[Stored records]
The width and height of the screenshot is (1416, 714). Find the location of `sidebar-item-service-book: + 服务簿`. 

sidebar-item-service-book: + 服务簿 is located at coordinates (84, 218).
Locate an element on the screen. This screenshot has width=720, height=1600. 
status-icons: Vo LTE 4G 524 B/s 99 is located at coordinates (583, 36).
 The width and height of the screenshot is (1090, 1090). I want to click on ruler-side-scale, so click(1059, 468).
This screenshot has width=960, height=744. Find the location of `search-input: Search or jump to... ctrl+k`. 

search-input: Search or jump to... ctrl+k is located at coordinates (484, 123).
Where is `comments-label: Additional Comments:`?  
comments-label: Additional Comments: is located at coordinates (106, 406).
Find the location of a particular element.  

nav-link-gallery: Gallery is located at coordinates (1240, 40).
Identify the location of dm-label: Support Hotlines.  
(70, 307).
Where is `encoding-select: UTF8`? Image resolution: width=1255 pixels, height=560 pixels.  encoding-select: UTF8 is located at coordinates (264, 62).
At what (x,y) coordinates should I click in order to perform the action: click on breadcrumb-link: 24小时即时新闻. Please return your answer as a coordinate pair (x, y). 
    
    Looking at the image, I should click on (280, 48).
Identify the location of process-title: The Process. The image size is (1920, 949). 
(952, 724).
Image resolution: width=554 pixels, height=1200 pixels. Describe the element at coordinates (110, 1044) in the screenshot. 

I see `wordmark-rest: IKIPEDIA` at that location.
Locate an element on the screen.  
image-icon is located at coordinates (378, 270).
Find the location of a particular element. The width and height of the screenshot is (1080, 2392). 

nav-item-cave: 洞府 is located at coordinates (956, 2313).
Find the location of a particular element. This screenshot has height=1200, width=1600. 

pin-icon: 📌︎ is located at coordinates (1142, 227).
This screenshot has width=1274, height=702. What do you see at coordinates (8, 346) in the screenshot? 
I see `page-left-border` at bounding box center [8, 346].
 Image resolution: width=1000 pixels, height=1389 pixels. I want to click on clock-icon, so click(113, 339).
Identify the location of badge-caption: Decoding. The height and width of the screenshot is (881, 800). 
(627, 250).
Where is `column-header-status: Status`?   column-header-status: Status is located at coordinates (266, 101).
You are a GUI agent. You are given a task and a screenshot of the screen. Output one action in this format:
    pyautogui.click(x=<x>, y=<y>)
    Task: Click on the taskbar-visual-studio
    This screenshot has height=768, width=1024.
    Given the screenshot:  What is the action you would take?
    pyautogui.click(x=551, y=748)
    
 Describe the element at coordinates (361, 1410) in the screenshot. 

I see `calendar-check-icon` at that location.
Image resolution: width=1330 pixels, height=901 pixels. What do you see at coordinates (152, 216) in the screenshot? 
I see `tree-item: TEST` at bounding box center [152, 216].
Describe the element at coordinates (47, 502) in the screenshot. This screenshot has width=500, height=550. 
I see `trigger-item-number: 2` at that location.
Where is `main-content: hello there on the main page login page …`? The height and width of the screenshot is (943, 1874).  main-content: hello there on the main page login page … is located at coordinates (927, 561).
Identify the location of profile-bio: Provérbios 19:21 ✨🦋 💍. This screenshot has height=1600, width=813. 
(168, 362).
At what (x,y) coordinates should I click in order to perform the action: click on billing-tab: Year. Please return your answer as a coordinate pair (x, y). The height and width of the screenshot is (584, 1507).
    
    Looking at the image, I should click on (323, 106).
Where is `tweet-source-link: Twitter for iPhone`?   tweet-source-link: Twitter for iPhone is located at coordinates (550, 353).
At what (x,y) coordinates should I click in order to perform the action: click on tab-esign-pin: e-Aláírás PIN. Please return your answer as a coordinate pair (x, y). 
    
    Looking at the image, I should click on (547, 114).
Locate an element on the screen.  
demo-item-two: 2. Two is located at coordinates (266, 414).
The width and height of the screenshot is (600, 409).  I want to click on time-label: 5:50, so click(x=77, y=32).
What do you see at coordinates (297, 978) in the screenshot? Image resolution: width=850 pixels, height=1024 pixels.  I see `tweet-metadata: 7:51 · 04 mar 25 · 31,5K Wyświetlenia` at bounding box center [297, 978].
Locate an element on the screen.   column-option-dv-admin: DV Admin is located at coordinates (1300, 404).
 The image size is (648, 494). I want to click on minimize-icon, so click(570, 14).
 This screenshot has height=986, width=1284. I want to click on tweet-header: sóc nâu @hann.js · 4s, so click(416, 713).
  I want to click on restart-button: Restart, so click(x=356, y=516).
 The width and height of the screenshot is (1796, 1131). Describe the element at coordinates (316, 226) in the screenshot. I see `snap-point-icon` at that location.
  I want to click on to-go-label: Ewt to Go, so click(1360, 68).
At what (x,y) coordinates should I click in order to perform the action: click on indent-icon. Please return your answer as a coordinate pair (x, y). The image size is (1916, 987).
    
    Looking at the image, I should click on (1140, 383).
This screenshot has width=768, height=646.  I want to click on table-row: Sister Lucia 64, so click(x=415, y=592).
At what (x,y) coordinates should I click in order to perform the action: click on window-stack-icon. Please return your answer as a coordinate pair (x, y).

Directions:
Arrange the data from the line with "Describe the element at coordinates (361, 1410)" up to and including the line with "The width and height of the screenshot is (600, 409)." as a JSON list of strings, one string per line and no blank lines.

Completed task:
[
  " Describe the element at coordinates (361, 1410) in the screenshot. ",
  "I see `calendar-check-icon` at that location.",
  "Image resolution: width=1330 pixels, height=901 pixels. What do you see at coordinates (152, 216) in the screenshot? ",
  "I see `tree-item: TEST` at bounding box center [152, 216].",
  "Describe the element at coordinates (47, 502) in the screenshot. This screenshot has width=500, height=550. ",
  "I see `trigger-item-number: 2` at that location.",
  "Where is `main-content: hello there on the main page login page …`? The height and width of the screenshot is (943, 1874).  main-content: hello there on the main page login page … is located at coordinates (927, 561).",
  "Identify the location of profile-bio: Provérbios 19:21 ✨🦋 💍. This screenshot has height=1600, width=813. ",
  "(168, 362).",
  "At what (x,y) coordinates should I click in order to perform the action: click on billing-tab: Year. Please return your answer as a coordinate pair (x, y). The height and width of the screenshot is (584, 1507).",
  "    Looking at the image, I should click on (323, 106).",
  "Where is `tweet-source-link: Twitter for iPhone`?   tweet-source-link: Twitter for iPhone is located at coordinates (550, 353).",
  "At what (x,y) coordinates should I click in order to perform the action: click on tab-esign-pin: e-Aláírás PIN. Please return your answer as a coordinate pair (x, y). ",
  "    Looking at the image, I should click on (547, 114).",
  "Locate an element on the screen.  ",
  "demo-item-two: 2. Two is located at coordinates (266, 414).",
  "The width and height of the screenshot is (600, 409).  I want to click on time-label: 5:50, so click(x=77, y=32)."
]